Back to the future of religion: Gray attacks a short essay Dan Dennett wrote for Edge.org on the grounds that Dennett thought information technology would undermine religion, but Al-Queda and the Taliban use technology too. This is a non-sequitur. The point is that information technology helps rationalists more than it helps fundamentalists–that you can use it to broadcast propaganda, but propaganda works better when your opponents can’t use the same technology to tell the truth. Dennett also substantially qualifies his claims, acknowledging that a majority of the population may remain strongly religious, and limiting himself to claiming that religion will lose it’s current status.
Now we get an interesting insight into what Gray thinks religion is: religion, he tells us, is about myths that give our life meaning. One might think that here he means by “myth” an expression of values that no one takes literally. However, he accuses Dennett of dealing in myths, and in the book (p. 207) suggests that paranoid conspiracy theories are also myths that give life meaning! In other words, religion is no better than a paranoid fantasy or utopian delusion!
This is one of the things that never ceases to amaze me about liberal attempts to “defend” religion: they say incredibly insulting things without much concern for evidence, and act as if they’re being nice! (Note for fellow phil. lang. geeks: more evidence for how often the importance of what we say has little to do with the literal content!)

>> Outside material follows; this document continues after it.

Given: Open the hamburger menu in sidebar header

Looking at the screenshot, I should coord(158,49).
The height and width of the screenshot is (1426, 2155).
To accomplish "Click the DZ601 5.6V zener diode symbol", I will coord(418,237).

Also on the future of religion is Gray’s lazy butchering of Dawkins’ views on the evolution of religion. In _The God Delusion_, Dawkins argues that religion is probably a by-product of other things, and singles out the tendency to believe what our parents teach us. Gray responds by saying that, if there’s a universal tendency to religion, why bother trying to fight religion with education? This is one of those times where I must remind myself that not everyone can ace the reading comprehension section of the SATs.
In another embarrassing move, Gray insists that Hitler was an atheist. Never mind Hitler’s repeated invocations of God, Gray plays the “atheism is…” game well, saying that because Hitler was influenced by a lot of ideas that can be vaguely linked to atheism, he was, if not an atheist, a believer in something that “was a type of atheism.” Uh huh.
The main other issue of interest is Gray’s vague horror at the idea that the world might become a better place. For him, it is okay to like democracy, but to hope it will become universal is to throw your lot in with warmongers. Political liberalism, for Gray, is a militant faith that inherited its “militancy” from Christianity (p. 191). I can only respond to this with a look of puzzlement: the world is a much safer place for democracy than it was 70 years ago, maybe we’ll yet hit some disaster, but there’s a very good chance things will continue to improve without the need for ill-conceived wars. What Gray seems to abhor is not even certainty that the future will get better, but the mere possibility. What gives? I can’t read it as anything more than fashionable doom saying.